Moreau leaned back in his chair. "Bring it."
He hung up and looked toward the window. Paris was asleep, but he could hear the faint beat of the city.
Behind that neat, something darker an unease he had known since Madrid.
History turning, again.
The door opened.
Colonel Lucien Artois entered, tall, angular, his face lined from years of fieldwork.
He placed the coded envelope on the desk.
"From King Carol’s man," Artois said. "He used the phrase ’Mirage is active.’"
Moreau raised an eyebrow. "Active already?"
"Apparently so," Artois said, lighting a cigarette. "Berlin’s getting nervous. They’ve begun arrests. Gestapo caught one of ours in a café."
"Seraph?" Moreau asked.
Artois nodded once.
Moreau’s jaw tightened. "He lasted longer than expected."
"They found a message," Artois said. "Mirage spelled in code."
Moreau smiled faintly. "Then they’ll spend weeks chasing a word."
"Until they realize it’s not a code at all," Artois said.
"It doesn’t matter," Moreau said. "They’ll still drown in their own suspicion."
Artois dropped into the chair opposite. "Molotov’s telegram reached us through Bucharest. The Soviets think we have men in southern Poland. They’ve started something called Project Glass."
Moreau didn’t look surprised. "Let them look. Every agent they chase keeps their eyes off Romania."
Artois watched him. "You planned this two months ago."
"I planned this two years ago," Moreau said quietly.
The colonel said nothing for a moment, then asked, "You’re certain this will hold? Playing both sides feeding both lies?"
"It’s not lies," Moreau said. "It’s theater. Every government needs a mirror. I’m simply showing them one."
Artois gave a short laugh. "And what do we call the act tonight?"
"Mirage Protocol," Moreau said. "It begins now."
Artois tapped ash into the tray. "And if it fails?"
"Then we learn something about how the world ends," Moreau said, eyes on the map.
The phone rang again.
Artois reached for it. "Yes? Put him through."
He handed the receiver to Moreau. "It’s the Romanian line."
Moreau spoke softly. "Yes?"
A strained voice came through the static. "This is Carol’s aide, sir. Your instructions from last week are... difficult. German patrols on the borders. Our agents can’t move freely."
"Then use the convoys," Moreau said. "The humanitarian shipments. The food and fuel."
"They’ll search them."
"Good," Moreau said. "Let them. That’s the point."

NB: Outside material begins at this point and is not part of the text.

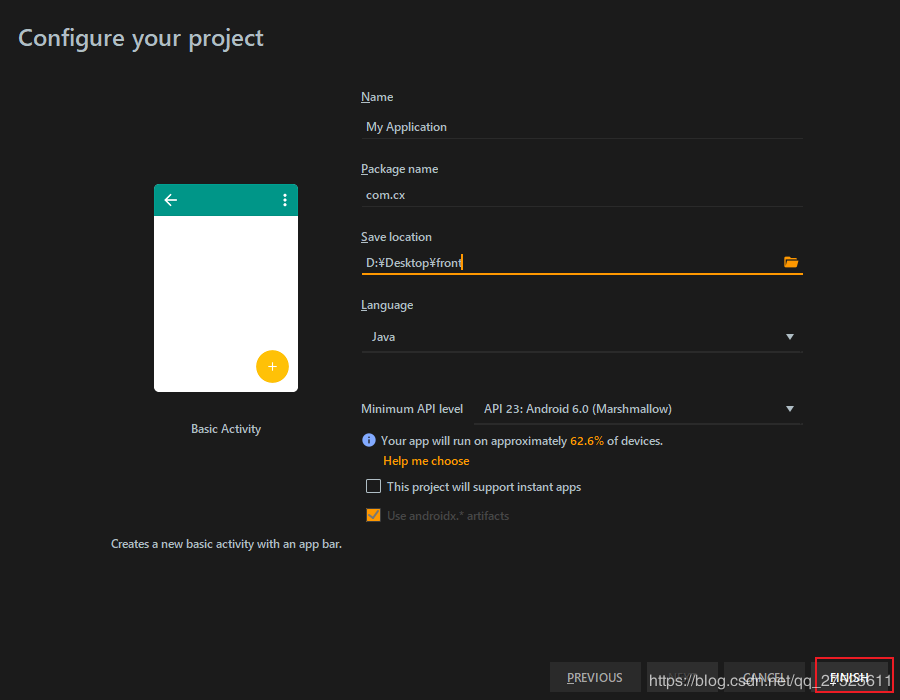
Task: Open the Language dropdown showing Java
Action: tap(581, 337)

A confused silence. "The point?"
"They’ll find only what I want them to find," Moreau said. "Blueprints for bridges, contracts for construction half of them real. Enough to make them doubt the rest."
"I see," the aide said slowly. "You want them guessing."
"I want them blind," Moreau said. "Tell His Majesty the Mirage is working. Every rumor we feed becomes a reflection. The more they look, the less they see."
He hung up.
Artois leaned back. "You’re enjoying this."
"I’m alive," Moreau said simply. "That’s more than most of Europe can say."
The colonel smirked. "Hitler moves on Poland. Stalin waits. And France watches?"
"France waits," Moreau said. "But not idly."
He rose and walked to the map pinned on the wall.
His finger traced from Paris to Bucharest, then to Warsaw.